Lorie Byrd, a guest blogger at PoliPundit.com revealed this last nite on her personal blog:
I just posted the following at Polpundit:
It is 1 a.m. and I still have a ton of things to do before I can go to bed and a child up with a fever for the second night in a row, but if I don't post this now, it might not get posted. Forgive me if this is a bit rambling or unclear. I am trying hard to choose my words carefully so that I don't misrepresent anything anyone has said or misquote anyone.
The fact is that I believe this is the last time I will be blogging at Polipundit.
I received a lengthy email from Polipundit tonight alerting us to an editorial policy change that included the following: "From now on, every blogger at PoliPundit.com will either agree with me completely on the immigration issue, or not blog at PoliPundit.com." I would provide additional context, but Polipundit has asked that the contents of our emails not be disclosed publicly and I think that is a fair request. There has been plenty written in the posts over the past week alone to let readers figure out what happened. Polipundit ended a later email with this: "It's over. The group-blogging experiment was nice while it lasted, but we have different priorities now. It's time to go our own separate ways."
PoliPundit replied:
Lorie was well aware that we were having a private discussion. Yet she saw fit to quote from my e-mails in public, without adequate context. She has forced me to temporarily revoke everyone’s posting privileges, so that we can go back and have a discussion in private.
He goes on to complain about the fact that, although he had given his guest bloggers leeway when they disagreed with him about the immigration issues, he's reached the point where he can basically no longer tolerate any dissent. He writes:
Suppose three out of four columnists at the Old York Times were pro-Republican. You can bet publisher “Pinch” Sulzberger would do something about that right quick.

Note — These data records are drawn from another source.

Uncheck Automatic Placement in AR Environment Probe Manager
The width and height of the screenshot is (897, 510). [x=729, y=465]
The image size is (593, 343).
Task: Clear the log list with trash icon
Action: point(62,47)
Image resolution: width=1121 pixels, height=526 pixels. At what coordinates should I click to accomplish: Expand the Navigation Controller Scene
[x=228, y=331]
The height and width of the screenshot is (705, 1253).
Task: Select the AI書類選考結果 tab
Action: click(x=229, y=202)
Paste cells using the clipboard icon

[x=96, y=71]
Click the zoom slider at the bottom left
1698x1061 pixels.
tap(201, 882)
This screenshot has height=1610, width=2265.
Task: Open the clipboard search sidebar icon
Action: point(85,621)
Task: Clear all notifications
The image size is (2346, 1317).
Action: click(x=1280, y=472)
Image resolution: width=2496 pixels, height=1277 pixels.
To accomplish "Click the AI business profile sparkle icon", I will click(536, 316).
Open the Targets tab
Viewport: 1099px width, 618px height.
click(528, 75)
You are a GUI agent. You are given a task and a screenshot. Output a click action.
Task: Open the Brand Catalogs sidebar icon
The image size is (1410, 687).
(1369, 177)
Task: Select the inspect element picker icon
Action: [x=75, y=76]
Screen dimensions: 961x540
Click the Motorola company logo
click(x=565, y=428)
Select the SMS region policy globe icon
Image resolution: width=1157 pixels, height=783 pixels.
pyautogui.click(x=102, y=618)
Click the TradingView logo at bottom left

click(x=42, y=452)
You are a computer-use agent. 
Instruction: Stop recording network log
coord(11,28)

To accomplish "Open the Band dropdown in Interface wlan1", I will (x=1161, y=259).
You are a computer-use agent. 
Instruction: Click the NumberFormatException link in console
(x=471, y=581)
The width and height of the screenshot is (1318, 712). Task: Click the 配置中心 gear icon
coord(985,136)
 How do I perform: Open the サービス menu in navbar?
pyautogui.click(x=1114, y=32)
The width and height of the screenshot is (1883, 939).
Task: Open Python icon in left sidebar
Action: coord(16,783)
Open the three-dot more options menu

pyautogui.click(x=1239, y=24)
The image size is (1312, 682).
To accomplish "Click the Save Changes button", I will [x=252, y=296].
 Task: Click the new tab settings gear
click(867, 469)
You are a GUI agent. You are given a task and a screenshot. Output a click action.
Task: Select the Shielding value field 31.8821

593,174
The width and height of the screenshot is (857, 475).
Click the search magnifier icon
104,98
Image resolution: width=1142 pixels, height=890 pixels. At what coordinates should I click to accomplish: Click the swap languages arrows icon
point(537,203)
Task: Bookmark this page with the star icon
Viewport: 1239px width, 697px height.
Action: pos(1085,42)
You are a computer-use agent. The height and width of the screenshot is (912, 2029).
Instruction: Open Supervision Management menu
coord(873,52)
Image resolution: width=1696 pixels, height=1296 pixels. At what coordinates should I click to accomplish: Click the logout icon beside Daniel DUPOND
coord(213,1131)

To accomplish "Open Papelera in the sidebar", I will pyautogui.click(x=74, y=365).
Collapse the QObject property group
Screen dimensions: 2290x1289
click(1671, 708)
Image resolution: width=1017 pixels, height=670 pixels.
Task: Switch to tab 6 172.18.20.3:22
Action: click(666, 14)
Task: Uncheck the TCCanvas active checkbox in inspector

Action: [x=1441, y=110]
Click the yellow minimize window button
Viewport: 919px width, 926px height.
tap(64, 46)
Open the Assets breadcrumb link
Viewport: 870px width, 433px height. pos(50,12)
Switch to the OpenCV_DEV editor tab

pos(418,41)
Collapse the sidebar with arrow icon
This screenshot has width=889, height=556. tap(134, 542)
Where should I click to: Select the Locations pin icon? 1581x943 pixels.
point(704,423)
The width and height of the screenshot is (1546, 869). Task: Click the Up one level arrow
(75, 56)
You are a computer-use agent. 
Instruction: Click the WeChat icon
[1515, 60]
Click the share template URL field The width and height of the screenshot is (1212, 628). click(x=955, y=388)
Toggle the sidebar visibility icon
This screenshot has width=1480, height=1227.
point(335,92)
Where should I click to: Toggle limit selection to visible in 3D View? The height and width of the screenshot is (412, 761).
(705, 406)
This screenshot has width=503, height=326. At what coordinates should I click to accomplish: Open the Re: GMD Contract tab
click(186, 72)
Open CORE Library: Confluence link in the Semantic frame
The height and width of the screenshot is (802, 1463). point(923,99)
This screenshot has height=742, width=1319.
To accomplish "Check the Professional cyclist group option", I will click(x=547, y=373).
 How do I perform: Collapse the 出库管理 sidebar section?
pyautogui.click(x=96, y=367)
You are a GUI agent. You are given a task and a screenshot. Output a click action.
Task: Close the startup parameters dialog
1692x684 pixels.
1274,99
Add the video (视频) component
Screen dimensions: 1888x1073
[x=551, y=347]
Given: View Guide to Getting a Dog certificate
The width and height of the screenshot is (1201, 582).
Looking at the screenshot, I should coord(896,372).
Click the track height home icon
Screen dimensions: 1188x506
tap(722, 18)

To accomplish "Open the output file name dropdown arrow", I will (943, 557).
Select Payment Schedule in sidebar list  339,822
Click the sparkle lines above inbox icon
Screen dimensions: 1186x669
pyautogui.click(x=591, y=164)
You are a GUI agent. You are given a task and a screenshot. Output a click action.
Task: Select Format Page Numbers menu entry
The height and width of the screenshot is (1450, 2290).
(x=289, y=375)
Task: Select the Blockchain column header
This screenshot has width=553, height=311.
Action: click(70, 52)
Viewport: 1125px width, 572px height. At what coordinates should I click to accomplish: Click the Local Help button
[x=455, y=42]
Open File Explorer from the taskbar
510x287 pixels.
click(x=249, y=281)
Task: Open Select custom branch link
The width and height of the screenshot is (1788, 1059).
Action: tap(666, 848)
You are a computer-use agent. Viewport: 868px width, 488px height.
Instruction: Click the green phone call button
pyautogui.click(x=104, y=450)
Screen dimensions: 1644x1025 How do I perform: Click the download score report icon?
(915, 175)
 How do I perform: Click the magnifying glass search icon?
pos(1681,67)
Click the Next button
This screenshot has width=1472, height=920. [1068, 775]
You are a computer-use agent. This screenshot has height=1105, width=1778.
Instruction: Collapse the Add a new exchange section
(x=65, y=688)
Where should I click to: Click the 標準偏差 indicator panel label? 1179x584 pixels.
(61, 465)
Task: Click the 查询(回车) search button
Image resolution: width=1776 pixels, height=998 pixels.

Someone might want to tell him that Sulzberger died last week. Beyond that, he completely fails to acknowledge that the Times actually does offer a variety of political views from different columnists who disagree with each other on a daily basis. So, that analogy falls flat on its face.
PoliPundit's site has simply fallen prey to what so many community blogs do: they've become carefully managed gated cyber communities that tolerate very little dissent from the conventionally agreed to wisdom of the day as espoused by the blog's founder. Post a divergent opinion and you'll quickly be labeled a troll or an operative of whichever party is opposed to the site's beliefs. That makes for stifled debate and, while it may serve the members of those communities to feel all warm and fuzzy about their shared beliefs, it does nothing to address crucial issues that need serious attention in the broader sense of real discussions about the policies that divide those on the political spectrum. They simply become, in the words of Dr Phil, 'a safe place to fall'.
That's a nice sentiment but, in the scheme of things, it's not an effective way to heal the wounds of a population so torn apart by political arguments that consistently spill out onto the streets week after week. If members of the same party cannot challenge each other in an open and brutally honest way in online discussions, what hope is there for the country as a whole?
Perhaps I give the blogs far too much credit and the people out there beyond cyberspace will actually be able to find ways to come together in the spirit of fearless compromise. But if blogs intend to claim power to impact the tone of public debate, they have a responsibility to set an encouraging example - something I have yet to find on party-specific American community blogs.
Whether it's via displays of excessive rage, tunnel-vision or just a preference to preach to the hungry choir to the exclusion of others who might actually be swayed by reasoned arguments, both the left and right-wing party blogs seem quite content to keep doing what they believe has worked to this point. But, when you step away from those pages and look at the realities of the public expression of issues, like the immigration debate, there must be dissent and there must be tolerance for differing opinions if progress is ever expected to be made.